- **Prompt**: Once you find the line with "Identify the click" in the data that follows, repeat it and every line after it exactly, through the line with "apartment (232, 1047)".

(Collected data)
"""

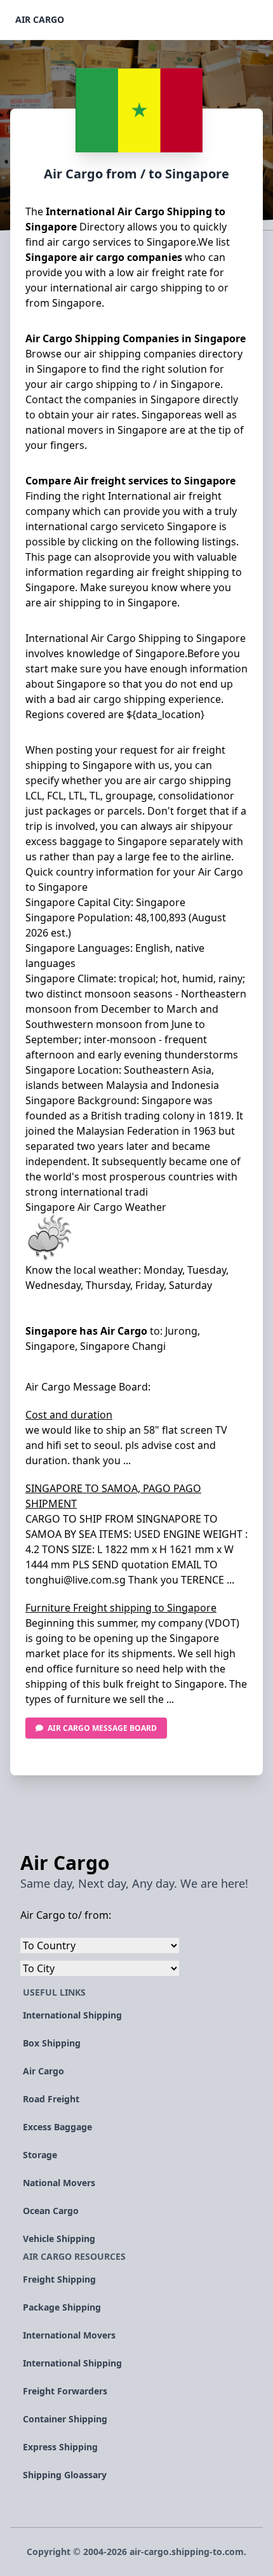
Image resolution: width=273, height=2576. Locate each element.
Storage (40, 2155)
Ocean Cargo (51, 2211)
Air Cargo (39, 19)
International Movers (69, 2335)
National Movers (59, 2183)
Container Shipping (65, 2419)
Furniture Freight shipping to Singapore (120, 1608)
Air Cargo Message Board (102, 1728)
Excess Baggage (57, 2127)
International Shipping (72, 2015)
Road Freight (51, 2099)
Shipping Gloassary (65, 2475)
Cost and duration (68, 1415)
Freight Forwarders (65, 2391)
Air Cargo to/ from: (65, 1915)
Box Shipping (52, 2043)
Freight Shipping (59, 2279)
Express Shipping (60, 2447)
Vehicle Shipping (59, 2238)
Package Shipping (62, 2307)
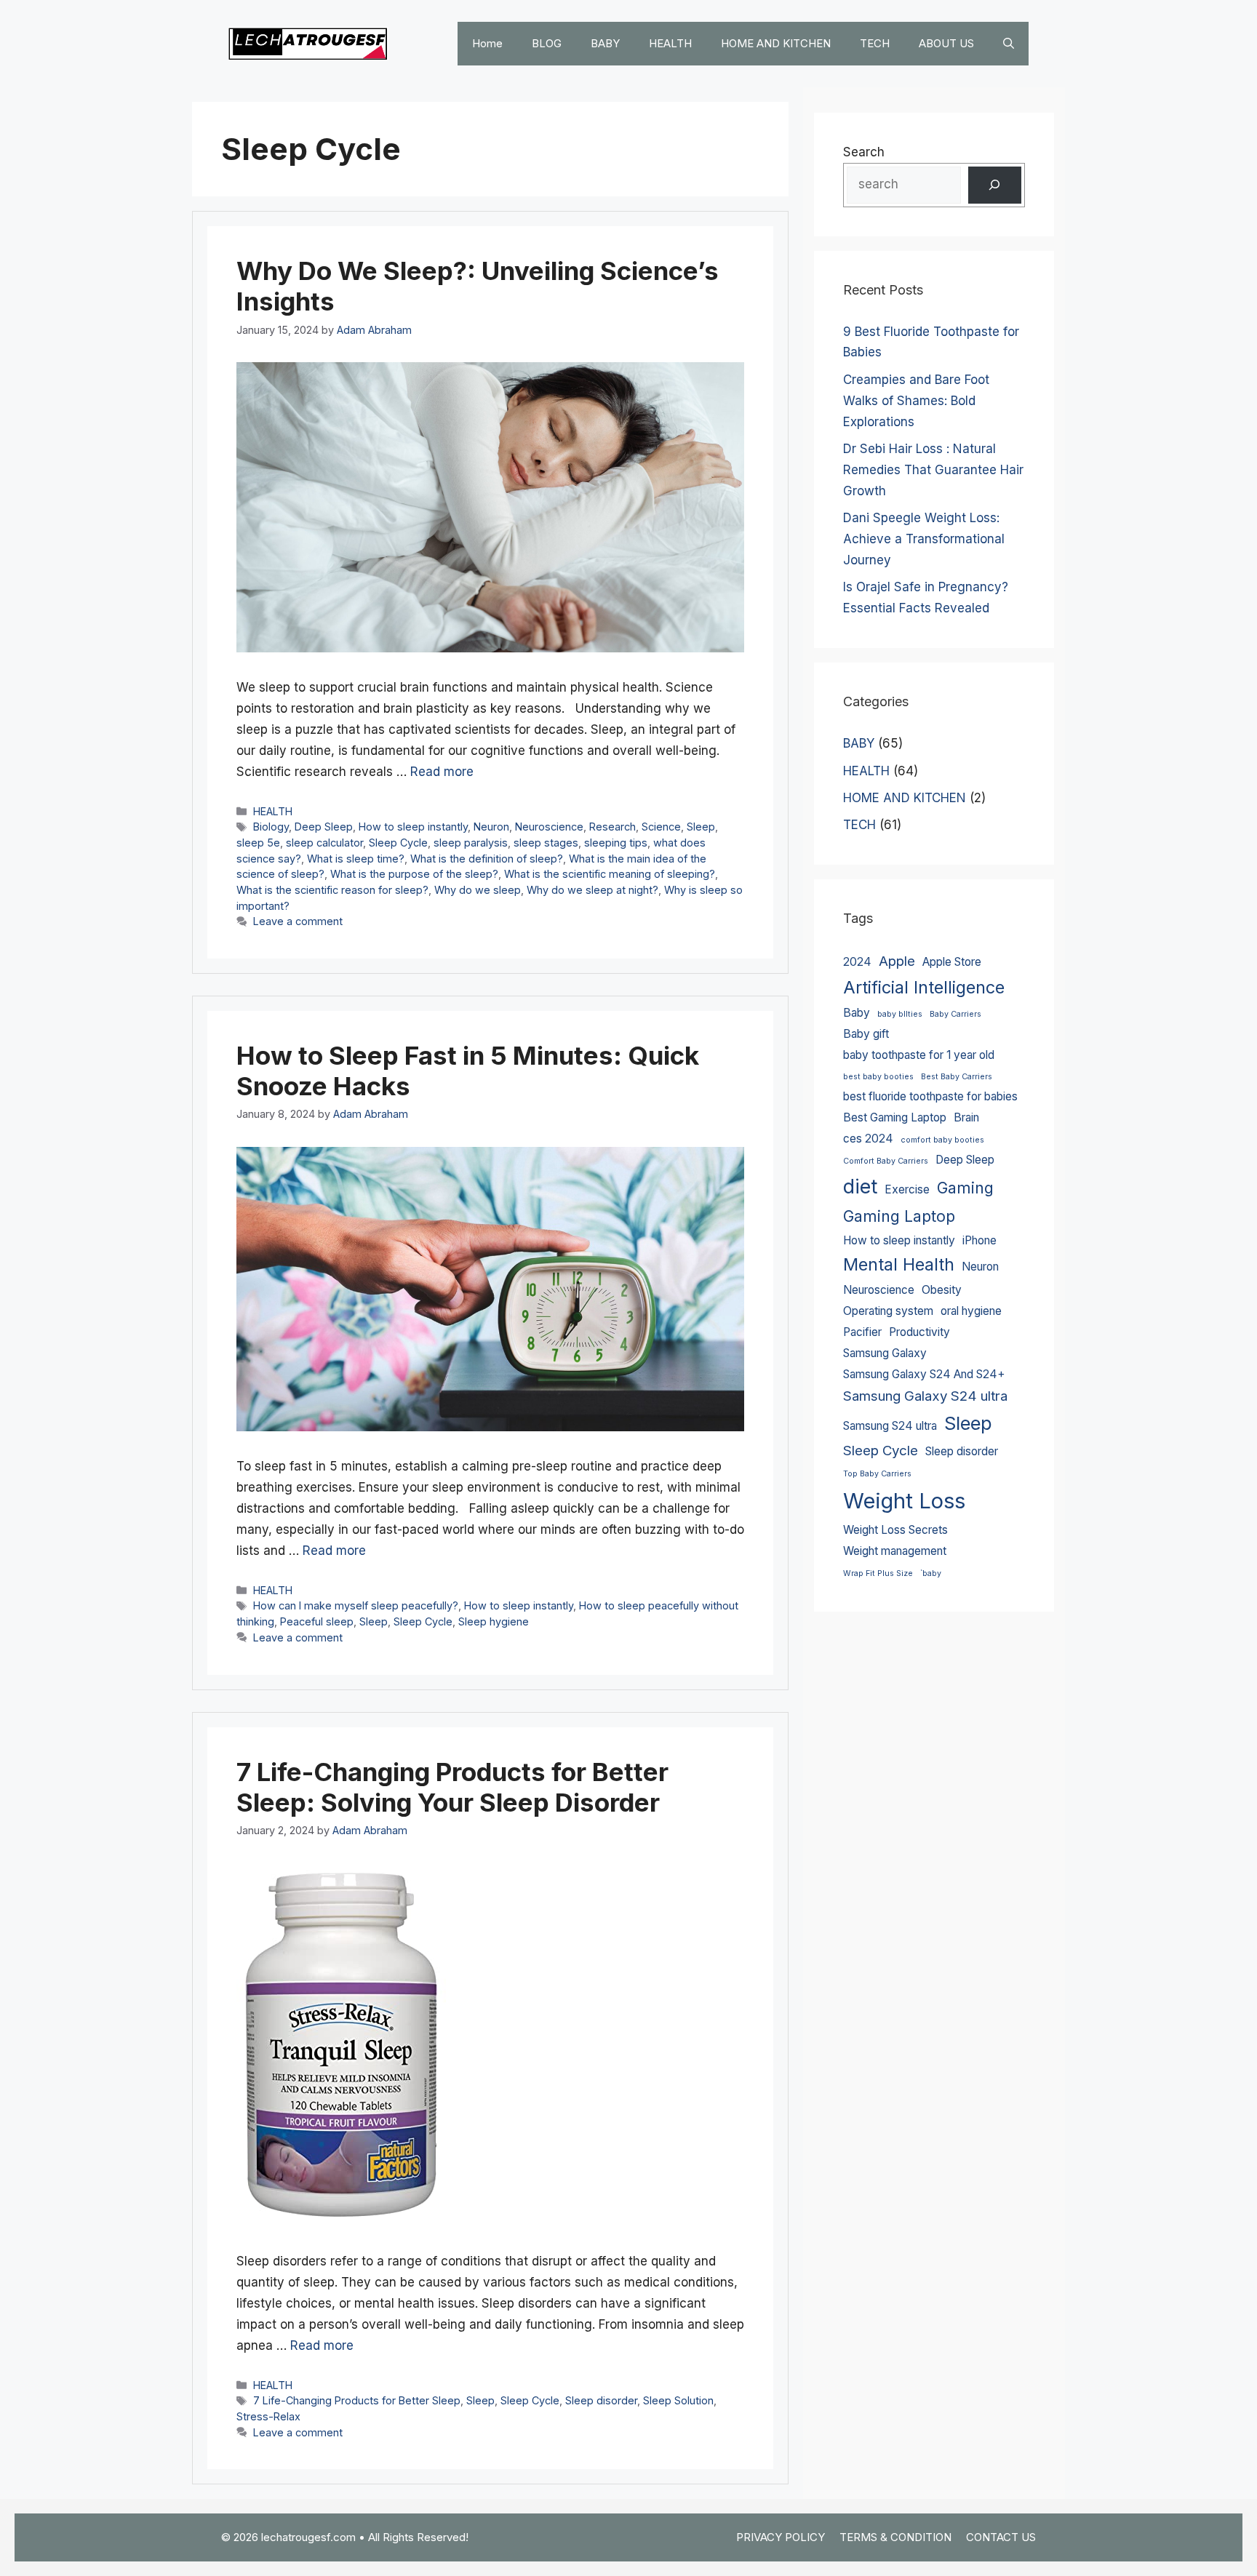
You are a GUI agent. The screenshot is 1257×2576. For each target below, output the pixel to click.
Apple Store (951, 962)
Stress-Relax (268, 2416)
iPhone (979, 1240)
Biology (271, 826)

"""
"""

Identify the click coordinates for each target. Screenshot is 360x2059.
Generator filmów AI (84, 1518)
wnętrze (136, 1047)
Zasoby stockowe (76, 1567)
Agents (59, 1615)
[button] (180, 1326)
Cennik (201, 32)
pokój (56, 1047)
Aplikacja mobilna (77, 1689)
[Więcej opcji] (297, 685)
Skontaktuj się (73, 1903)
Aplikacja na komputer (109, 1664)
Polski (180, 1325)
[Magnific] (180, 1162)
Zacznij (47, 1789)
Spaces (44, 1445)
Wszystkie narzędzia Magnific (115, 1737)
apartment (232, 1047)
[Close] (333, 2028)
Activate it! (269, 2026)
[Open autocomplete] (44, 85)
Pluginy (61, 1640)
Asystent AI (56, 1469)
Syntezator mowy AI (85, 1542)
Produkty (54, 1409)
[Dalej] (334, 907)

"""

- **Task response**:
Identify the click coordinates for each target. Screenshot is 360x2059.
Generator filmów AI (84, 1518)
wnętrze (136, 1047)
Zasoby stockowe (76, 1567)
Agents (59, 1615)
[button] (180, 1326)
Cennik (201, 32)
pokój (56, 1047)
Aplikacja mobilna (77, 1689)
[Więcej opcji] (297, 685)
Skontaktuj się (73, 1903)
Aplikacja na komputer (109, 1664)
Polski (180, 1325)
[Magnific] (180, 1162)
Zacznij (47, 1789)
Spaces (44, 1445)
Wszystkie narzędzia Magnific (115, 1737)
apartment (232, 1047)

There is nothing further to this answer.